В самом деле, вдумайтесь только в весь ужас такого сообщения:
В Кенигсберге был приговорен к смертной казни некто Турба, уличенный в убийстве местного помещика.
Казалось бы, уж если прусское законодательство и правосознание не знает иного исхода в подобном случае, как смертная казнь, то окружи, по крайней мере, эту казнь тем тихим кладбищенским покоем, который, по господствующему убеждению, подобает смерти.
Но нет. Немецкому мещанину хочется потешить свои бычачьи нервы, хочется публично восторжествовать над пороком и тем повысить свое ничтожество в своих собственных глазах.
— Вот, мол, смотрите все: этот человек согрешил и несет заслуженное наказание. А мы не несем никакого наказания, напротив, смотрим, как наказывают его и курим сигары. Следовательно, мы добродетельны и безгрешны.
И для того, чтобы особенно подчеркнуть свою добродетель и порочность преступника, смертная казнь обставляется чисто театральными эффектами.
Красные афиши, расклеенные по стенам города, извещают о дне и часе казни. Красные афиши, висящие рядом с анонсами о выступлениях популярного клоуна или борьбе излюбленных ‘чемпионов’.
Но, разумеется, на этот раз и цирк с его клоунами, и борьба должны умолкнуть перед редкой и захватывающей сенсацией — публичной казнью человека.
На афишах дело не кончается. Какой же спектакль, если на нем нет громкого имени, нет привозного гастролера?
И вот из Бреславля — а Бреславль для Кенигсберга то же, что и Одесса для Николаева — выписывают специально палача. Выписывают с гонораром в 1200 марок — около 600 руб.— за ‘выход’.
Плата, которой позавидовал бы любой гастролер. Только европейские знаменитые певцы и концертанты получают больше. Но разве хоть один певец или музыкант может дать хотя бы отдаленно похожие переживания немецкому лавочнику, как этот лауреат заплечного цеха?
И эта жажда кровавого зрелища одинаково свойственна всем мещанам всех западноевропейских стран. Не так еще давно газеты сообщали прямо невероятные факты поведения публики при казни во Франции: прямо какая-то каннибальская вакханалия, напоминающая рассказы из жизни новозеландских людоедов.
Палач — герой дня, его приветствуют, чествуют, женщины забрасывают его цветами, мужчины носят его на руках. Какое величие! Какая слава!
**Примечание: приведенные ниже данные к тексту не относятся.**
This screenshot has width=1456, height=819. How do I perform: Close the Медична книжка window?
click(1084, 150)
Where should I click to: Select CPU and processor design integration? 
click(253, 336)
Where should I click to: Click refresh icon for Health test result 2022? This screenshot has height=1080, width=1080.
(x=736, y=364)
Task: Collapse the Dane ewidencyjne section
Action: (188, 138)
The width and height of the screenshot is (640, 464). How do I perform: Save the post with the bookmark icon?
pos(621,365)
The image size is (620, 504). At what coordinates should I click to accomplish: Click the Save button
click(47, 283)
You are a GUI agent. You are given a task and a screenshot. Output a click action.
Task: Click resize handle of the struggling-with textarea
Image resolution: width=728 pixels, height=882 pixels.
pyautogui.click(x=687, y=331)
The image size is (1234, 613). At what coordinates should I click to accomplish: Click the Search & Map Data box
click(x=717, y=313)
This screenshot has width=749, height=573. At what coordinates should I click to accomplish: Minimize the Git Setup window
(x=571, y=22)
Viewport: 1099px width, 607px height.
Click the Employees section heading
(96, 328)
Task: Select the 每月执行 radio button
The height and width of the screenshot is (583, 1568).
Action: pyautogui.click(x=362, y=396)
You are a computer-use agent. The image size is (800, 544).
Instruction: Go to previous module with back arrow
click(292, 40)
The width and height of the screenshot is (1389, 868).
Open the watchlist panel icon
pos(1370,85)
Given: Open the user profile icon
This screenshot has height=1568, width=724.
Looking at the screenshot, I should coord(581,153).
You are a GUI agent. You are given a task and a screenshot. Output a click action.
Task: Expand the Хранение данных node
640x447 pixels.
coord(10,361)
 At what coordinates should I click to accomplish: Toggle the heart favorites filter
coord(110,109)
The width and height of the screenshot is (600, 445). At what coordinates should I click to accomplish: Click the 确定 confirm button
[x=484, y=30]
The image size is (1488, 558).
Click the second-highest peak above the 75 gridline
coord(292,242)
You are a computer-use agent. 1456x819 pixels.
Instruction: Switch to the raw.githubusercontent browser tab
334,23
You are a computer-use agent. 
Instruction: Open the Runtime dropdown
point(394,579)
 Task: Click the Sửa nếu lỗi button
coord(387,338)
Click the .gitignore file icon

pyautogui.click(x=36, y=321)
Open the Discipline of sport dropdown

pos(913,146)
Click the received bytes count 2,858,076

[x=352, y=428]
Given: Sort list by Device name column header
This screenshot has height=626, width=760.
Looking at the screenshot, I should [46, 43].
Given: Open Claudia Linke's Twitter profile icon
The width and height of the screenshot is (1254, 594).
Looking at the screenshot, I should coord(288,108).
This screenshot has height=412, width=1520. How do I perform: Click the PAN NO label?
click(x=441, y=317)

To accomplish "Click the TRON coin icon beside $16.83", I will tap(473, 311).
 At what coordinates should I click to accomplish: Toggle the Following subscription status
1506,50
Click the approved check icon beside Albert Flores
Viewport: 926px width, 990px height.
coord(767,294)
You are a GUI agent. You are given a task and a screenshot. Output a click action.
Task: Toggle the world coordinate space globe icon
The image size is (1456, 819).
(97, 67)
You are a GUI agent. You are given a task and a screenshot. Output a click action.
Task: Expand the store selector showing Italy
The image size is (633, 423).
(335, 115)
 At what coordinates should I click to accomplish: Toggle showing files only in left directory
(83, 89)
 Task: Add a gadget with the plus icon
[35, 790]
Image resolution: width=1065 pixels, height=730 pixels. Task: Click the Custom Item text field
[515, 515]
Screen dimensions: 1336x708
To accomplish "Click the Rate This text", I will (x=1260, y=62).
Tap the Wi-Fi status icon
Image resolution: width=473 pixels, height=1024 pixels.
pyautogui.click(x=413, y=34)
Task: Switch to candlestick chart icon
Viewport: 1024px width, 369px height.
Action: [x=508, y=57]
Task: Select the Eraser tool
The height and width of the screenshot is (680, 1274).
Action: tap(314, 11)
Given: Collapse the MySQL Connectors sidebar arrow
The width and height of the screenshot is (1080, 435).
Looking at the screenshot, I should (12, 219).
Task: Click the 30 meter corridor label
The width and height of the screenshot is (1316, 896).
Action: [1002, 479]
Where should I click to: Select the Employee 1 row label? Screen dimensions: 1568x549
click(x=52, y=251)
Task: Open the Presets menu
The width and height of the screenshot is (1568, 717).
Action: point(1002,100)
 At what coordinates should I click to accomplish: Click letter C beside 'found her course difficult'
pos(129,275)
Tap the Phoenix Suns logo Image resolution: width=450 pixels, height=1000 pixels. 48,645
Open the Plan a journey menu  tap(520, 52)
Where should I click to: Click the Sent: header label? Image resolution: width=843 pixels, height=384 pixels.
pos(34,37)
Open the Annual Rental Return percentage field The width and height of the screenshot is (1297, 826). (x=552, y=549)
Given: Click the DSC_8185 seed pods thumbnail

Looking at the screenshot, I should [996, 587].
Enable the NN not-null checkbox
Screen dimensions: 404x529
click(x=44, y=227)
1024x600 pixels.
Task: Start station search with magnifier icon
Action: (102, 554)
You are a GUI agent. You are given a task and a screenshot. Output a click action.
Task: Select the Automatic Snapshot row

Какая мерзость!
А рядом с этим вы прочтете в любом учебнике по истории современной культуры, что за последние пятьдесят — сто лет нравы населения Европы смягчились, цивилизация проникла в самые медвежьи уголки, вкусы облагородились, человек стал все более удаляться от зверя и приближаться к божеству.
Действительно, нравы смягчились, но смягчение их совершилось в своеобразной форме. Во времена дикости и насилия человек был привычен к виду крови, к пролитию крови, к зверствам. Но он не только спокойно смотрел на чужую льющуюся кровь, он в одинаковой мере ставил на карту и свою кровь и находил вполне нормальным, если не только он свежевал, но и его свежевали.
Мещанство несколько смягчилось: оно не любит, когда проливается его кровь, не любит, чтобы его свежевали. Но зато очень любит, если его потешают зрелищем свежевания его ближнего, особенно, если этот ближний, по его мудрым понятиям, опасен для его пищеварения.
Культура, бесспорно, торжествует, а с нею торжествует и гастролер из Бреславля по 1200 марок за выход.
Профан
‘Наше слово’,
15 января 1910 г.
Фельетон перепечатывается впервые.
Поводом к его написанию явилось проскользнувшее в печати сообщение о публичной казни в Кенигсберге.